Shaft! Superfly! Supersoul Brother? That’s right, boys and girls. There’s a new hero
in town and his name is Steve. Once a down-on-his-luck, homeless wino, Steve,
thanks to a freaky scientific experiment, has been transformed into an
incredible being who is faster than a…well, he’s actually not faster than much
of anything , but he is more powerful than your local wino and able to bag
chicks who are way out of his league!If
you’re a fan of the funky ‘70s Blaxploitation genre, you can rejoice as a real
rarity has been dug up for your viewing pleasure.
When speaking about Blaxploitation cinema,
most film buffs immediately think of classic action flicks such as Foxy Brown or Three the Hard Way (and rightly so), but there were plenty of other
wonderful genres covered. For instance, horror quickly comes to mind. Blacula and The Zombies of Sugar Hill are not only two solid entries in
Blaxploitation cinema, but in horror cinema as well. And then there’s comedy. Who
can forget Rudy Ray Moore’s uproarious classics like Dolemite or Disco Godfather?
Supersoul Brother sort of fits into
this last category as, like Dolemite,
it’s a spoof of crime/action movies; not to mention comic book superheroes (it
was originally going to be titled The
Black Superman) and the then enormously popular Six Million Dollar Man television show.

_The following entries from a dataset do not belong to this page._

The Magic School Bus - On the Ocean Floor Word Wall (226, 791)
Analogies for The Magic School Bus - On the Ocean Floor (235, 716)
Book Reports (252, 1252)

Directed by Rene Martinez who also co-wrote
with Laura S. Diaz, Supersoul Brother aka
The Six Thousand Dollar Nigger (I kid
you not) concerns small time hoods Bob (Benny Latimore) and Jim (Lee Cross) who
pay evil Dr. Dippy (Peter Conrad) six thousand dollars to create a super
strength serum that will enable them to easily rob a safe filled with diamonds.
There’s only one small problem: whoever takes the serum dies in six days. Enter
Steve (played by comedian Wildman Steve Gallon), a wino who has hit rock bottom.
The hoods inject the unwary Steve with the serum, convince him to carry out the
robbery (which Steve thinks is just a practical joke) and plan on keeping all
the diamonds for themselves once Steve croaks. However, Super-Steve catches
wind of their nefarious plan, hides the diamonds and, with the help of Nurse
Peggy (the gorgeous Joycelyn Norris), tries to elude the hoods and find an
antidote before it’s too late.
So, is the movie any good? I wouldn’t say that it contains bad-ass cool and non-stop laughs à la Rudy Ray, but I think it’s worth a look as it’s funny in spots and keeps you interested enough. It also has a somewhat charismatic lead in Wildman Steve, some lovely ladies, a fun superhero theme song (sung by a little kid) and plenty of silliness such as a midget doctor who never combs his hair and almost gets his eye poked out by his girlfriend’s boob, and a guy walking down an urban street in broad daylight with a gun visibly sticking out of his pants; not to mention a ton of unintentional laughs thanks to priceless dialogue, stiff line deliveries, hilarious continuity errors and plenty more so-bad-it’s-good moments which, if you’re a fan of strange cinema, are guaranteed to make you smile. On the downside, the film print itself contains pops, scratches and jumps that only die-hard grindhouse cinema junkies like myself would find endearing and, although the Miami-lensed, low-budget feature clocks in at a brief 74 minutes, many of the scenes seem like they could’ve been made to move along a bit faster. That being said, I enjoyed Supersoul Brother for what it is and, if everything I mentioned above isn’t your cup of tea, the movie, with its funky fashions and wonderfully dated décor, is at least interesting as a 1970s time capsule.
Supersoul Brother has been released on DVD (for the very first time) by Vinegar Syndrome. The disc is region free and the movie is presented in its original 1:85:1 aspect ratio. The aforementioned pops, scratches and cuts (which sometimes occur in the middle of dialogue) never detract from the story, and the images are otherwise extremely clear making the movie, which has been scanned and restored in 2K from The American Genre Film Archive’s 35mm theatrical print, more than watchable. Unfortunately, there are no bonus extras. If, like me, you’re a fan of the 70s Blaxploitation genre, a lover of strange cinema or you just like to laugh, I recommend givingSupersoul Brother a shot.